Starting with the first line of the items and going on through the line containing "will [87, 41].", write those lines out again with "checkbox" switched to "check box" and everything else left unchanged.

(Lines of data)
——
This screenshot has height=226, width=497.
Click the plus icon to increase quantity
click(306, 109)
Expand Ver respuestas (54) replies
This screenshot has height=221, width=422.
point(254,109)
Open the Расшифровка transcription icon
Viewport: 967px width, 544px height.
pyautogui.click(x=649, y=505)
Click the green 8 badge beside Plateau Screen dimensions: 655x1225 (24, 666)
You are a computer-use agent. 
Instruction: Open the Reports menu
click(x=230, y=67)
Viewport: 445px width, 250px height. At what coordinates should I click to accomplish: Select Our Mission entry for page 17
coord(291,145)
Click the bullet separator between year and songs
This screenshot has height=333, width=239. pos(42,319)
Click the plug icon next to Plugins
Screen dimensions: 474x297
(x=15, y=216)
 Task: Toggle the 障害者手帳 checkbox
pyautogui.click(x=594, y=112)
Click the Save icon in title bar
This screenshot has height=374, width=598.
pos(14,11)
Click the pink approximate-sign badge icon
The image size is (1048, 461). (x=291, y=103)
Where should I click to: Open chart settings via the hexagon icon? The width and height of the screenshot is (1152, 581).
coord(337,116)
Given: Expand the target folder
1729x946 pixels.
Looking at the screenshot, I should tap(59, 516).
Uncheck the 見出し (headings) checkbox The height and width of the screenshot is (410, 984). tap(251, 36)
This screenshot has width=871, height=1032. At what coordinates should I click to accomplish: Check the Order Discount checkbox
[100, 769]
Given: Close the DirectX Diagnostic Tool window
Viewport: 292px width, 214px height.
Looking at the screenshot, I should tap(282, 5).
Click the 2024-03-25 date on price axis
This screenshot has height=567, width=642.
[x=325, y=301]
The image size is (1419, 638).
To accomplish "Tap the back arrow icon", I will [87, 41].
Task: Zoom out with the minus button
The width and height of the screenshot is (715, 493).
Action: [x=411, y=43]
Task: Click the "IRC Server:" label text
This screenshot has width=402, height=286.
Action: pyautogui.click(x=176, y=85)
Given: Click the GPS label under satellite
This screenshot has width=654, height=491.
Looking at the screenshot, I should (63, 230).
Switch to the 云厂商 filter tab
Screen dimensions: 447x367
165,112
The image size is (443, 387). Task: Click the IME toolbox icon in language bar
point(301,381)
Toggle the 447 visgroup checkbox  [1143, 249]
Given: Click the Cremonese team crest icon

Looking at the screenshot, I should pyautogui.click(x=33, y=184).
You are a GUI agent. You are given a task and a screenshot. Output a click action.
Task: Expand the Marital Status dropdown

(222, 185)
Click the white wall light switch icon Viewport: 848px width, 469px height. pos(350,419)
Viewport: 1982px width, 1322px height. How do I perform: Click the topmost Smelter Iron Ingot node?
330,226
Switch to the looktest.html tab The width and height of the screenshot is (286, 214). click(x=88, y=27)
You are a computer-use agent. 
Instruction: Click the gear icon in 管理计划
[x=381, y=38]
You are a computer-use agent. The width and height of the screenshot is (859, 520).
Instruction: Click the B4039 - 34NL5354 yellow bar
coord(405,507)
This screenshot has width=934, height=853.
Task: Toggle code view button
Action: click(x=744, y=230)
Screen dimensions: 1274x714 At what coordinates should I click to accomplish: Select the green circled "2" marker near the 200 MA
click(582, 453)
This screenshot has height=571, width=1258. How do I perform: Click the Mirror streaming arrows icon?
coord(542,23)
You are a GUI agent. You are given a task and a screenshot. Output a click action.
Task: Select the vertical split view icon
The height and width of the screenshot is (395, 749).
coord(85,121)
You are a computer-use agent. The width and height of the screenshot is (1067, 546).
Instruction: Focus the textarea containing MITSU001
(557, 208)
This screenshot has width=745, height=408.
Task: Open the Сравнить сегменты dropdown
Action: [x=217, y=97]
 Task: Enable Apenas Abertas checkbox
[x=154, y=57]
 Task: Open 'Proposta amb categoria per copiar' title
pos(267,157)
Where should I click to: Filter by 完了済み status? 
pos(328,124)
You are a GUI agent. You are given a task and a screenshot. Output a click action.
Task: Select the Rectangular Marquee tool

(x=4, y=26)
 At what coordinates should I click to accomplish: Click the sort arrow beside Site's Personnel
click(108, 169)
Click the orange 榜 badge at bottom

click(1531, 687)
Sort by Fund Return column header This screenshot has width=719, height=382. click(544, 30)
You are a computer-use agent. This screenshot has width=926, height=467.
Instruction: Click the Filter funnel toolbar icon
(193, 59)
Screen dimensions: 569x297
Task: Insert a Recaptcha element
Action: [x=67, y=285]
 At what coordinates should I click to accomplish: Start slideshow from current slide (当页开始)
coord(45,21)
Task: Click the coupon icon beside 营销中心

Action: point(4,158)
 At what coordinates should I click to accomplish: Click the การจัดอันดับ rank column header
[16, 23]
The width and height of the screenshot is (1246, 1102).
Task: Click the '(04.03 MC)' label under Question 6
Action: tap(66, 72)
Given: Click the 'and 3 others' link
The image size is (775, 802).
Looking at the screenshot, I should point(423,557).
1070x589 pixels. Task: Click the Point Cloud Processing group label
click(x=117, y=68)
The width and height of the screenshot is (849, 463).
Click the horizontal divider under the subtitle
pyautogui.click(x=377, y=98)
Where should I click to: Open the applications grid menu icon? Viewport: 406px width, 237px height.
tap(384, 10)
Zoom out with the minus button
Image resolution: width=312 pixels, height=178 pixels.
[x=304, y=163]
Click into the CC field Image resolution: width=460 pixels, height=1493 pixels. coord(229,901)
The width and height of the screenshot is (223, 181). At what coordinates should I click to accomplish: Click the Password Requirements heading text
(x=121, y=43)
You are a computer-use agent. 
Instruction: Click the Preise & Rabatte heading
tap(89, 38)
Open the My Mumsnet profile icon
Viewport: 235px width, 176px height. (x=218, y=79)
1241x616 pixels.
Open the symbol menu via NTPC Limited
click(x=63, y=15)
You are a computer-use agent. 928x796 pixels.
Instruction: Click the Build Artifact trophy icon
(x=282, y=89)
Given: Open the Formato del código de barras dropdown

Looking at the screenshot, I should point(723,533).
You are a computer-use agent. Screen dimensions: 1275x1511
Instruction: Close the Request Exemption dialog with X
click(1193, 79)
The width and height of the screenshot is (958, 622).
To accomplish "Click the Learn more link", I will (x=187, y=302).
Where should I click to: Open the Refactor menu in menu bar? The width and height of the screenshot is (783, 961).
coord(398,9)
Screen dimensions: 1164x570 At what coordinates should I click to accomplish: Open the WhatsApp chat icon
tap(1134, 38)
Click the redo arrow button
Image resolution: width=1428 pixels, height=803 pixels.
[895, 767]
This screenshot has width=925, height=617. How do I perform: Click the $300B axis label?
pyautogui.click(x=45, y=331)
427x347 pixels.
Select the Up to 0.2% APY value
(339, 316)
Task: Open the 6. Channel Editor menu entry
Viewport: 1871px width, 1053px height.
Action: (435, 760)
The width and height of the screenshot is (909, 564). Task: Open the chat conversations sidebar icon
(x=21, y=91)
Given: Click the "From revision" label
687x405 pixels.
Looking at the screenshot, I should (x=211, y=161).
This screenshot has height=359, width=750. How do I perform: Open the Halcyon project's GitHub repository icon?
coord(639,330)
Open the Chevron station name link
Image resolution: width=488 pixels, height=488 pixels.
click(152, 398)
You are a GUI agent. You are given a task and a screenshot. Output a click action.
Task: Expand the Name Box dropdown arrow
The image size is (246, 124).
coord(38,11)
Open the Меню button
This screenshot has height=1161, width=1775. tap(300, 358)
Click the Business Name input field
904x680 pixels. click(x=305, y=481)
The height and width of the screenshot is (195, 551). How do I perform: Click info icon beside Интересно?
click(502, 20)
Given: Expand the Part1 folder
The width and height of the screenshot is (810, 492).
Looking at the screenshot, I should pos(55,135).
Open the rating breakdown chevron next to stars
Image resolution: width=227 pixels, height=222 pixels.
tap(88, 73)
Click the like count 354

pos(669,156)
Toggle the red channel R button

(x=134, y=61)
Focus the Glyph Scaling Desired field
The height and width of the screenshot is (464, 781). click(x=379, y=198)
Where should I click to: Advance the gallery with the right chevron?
——
[COMPLETE OUTPUT]:
This screenshot has height=226, width=497.
Click the plus icon to increase quantity
click(306, 109)
Expand Ver respuestas (54) replies
This screenshot has height=221, width=422.
point(254,109)
Open the Расшифровка transcription icon
Viewport: 967px width, 544px height.
pyautogui.click(x=649, y=505)
Click the green 8 badge beside Plateau Screen dimensions: 655x1225 (24, 666)
You are a computer-use agent. 
Instruction: Open the Reports menu
click(x=230, y=67)
Viewport: 445px width, 250px height. At what coordinates should I click to accomplish: Select Our Mission entry for page 17
coord(291,145)
Click the bullet separator between year and songs
This screenshot has height=333, width=239. pos(42,319)
Click the plug icon next to Plugins
Screen dimensions: 474x297
(x=15, y=216)
 Task: Toggle the 障害者手帳 check box
pyautogui.click(x=594, y=112)
Click the Save icon in title bar
This screenshot has height=374, width=598.
pos(14,11)
Click the pink approximate-sign badge icon
The image size is (1048, 461). (x=291, y=103)
Where should I click to: Open chart settings via the hexagon icon? The width and height of the screenshot is (1152, 581).
coord(337,116)
Given: Expand the target folder
1729x946 pixels.
Looking at the screenshot, I should tap(59, 516).
Uncheck the 見出し (headings) check box The height and width of the screenshot is (410, 984). tap(251, 36)
This screenshot has width=871, height=1032. At what coordinates should I click to accomplish: Check the Order Discount check box
[100, 769]
Given: Close the DirectX Diagnostic Tool window
Viewport: 292px width, 214px height.
Looking at the screenshot, I should tap(282, 5).
Click the 2024-03-25 date on price axis
This screenshot has height=567, width=642.
[x=325, y=301]
The image size is (1419, 638).
To accomplish "Tap the back arrow icon", I will [87, 41].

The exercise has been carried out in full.